## WORK REQUEST
Task for the records below: please copy exactly, and only, the lines from the one containing "The image size" to the last line, both included, leaving out the pictures.

## ENTRIES SUPPLIED
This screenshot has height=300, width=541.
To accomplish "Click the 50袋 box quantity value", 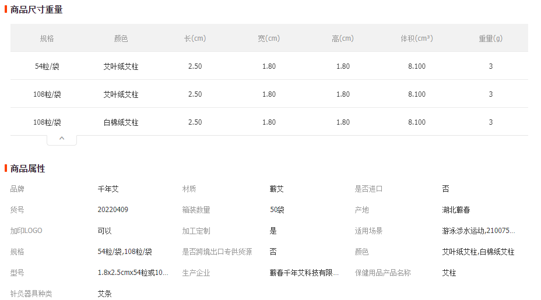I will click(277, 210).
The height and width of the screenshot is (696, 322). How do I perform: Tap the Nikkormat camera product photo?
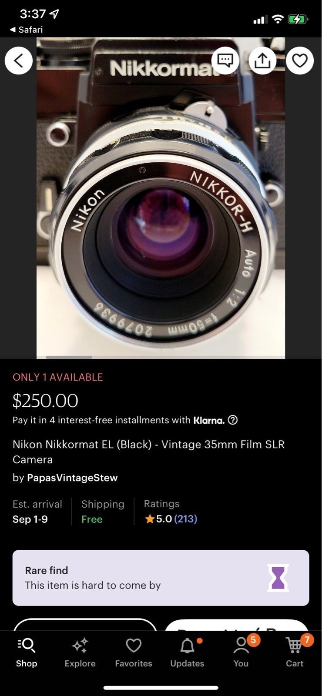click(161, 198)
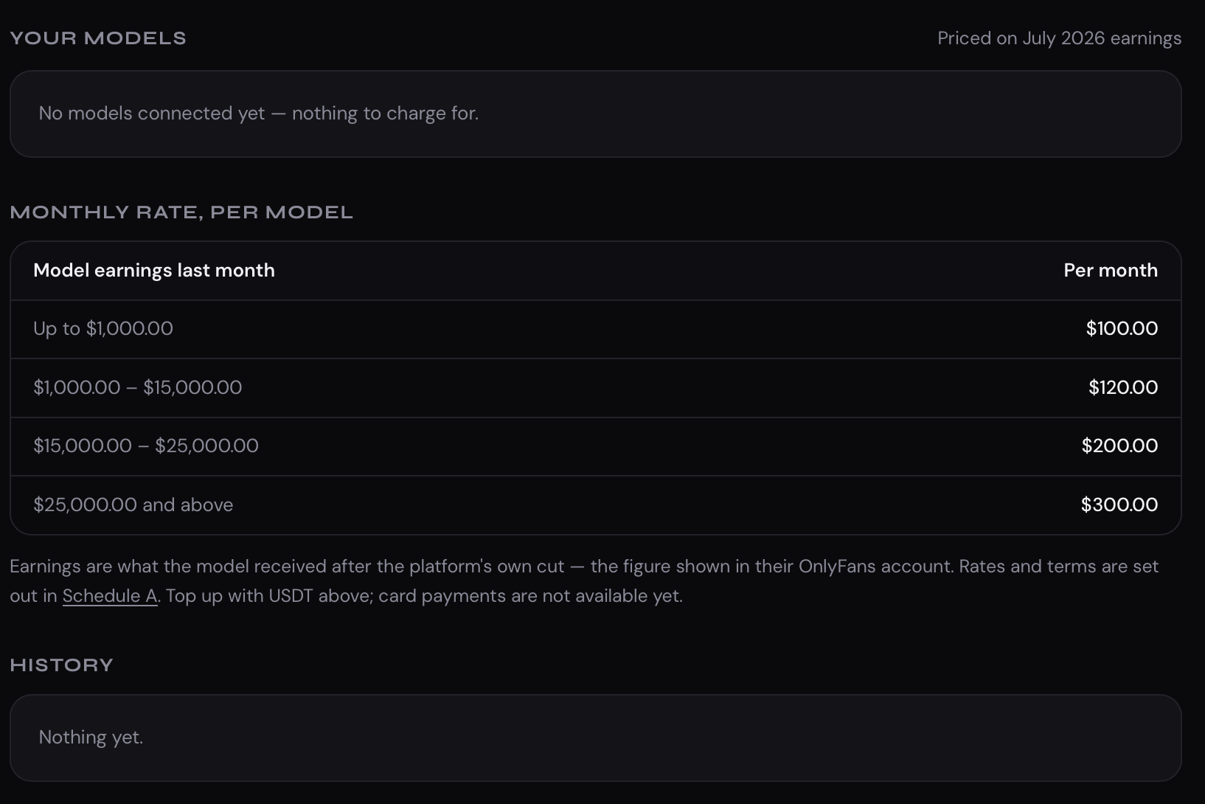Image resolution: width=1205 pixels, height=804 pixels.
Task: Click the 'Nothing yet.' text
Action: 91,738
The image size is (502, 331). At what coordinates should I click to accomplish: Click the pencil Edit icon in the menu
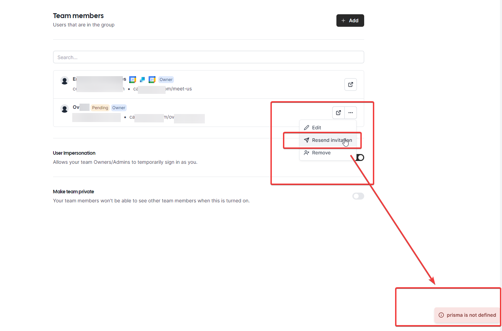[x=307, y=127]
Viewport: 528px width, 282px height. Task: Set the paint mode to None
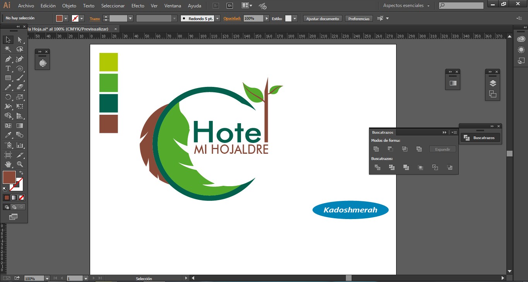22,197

## ANSWER SECTION
The image size is (502, 331). At what coordinates should I click to accomplish: Click the pencil Edit icon in the menu
[x=307, y=127]
Viewport: 528px width, 282px height. Task: Set the paint mode to None
22,197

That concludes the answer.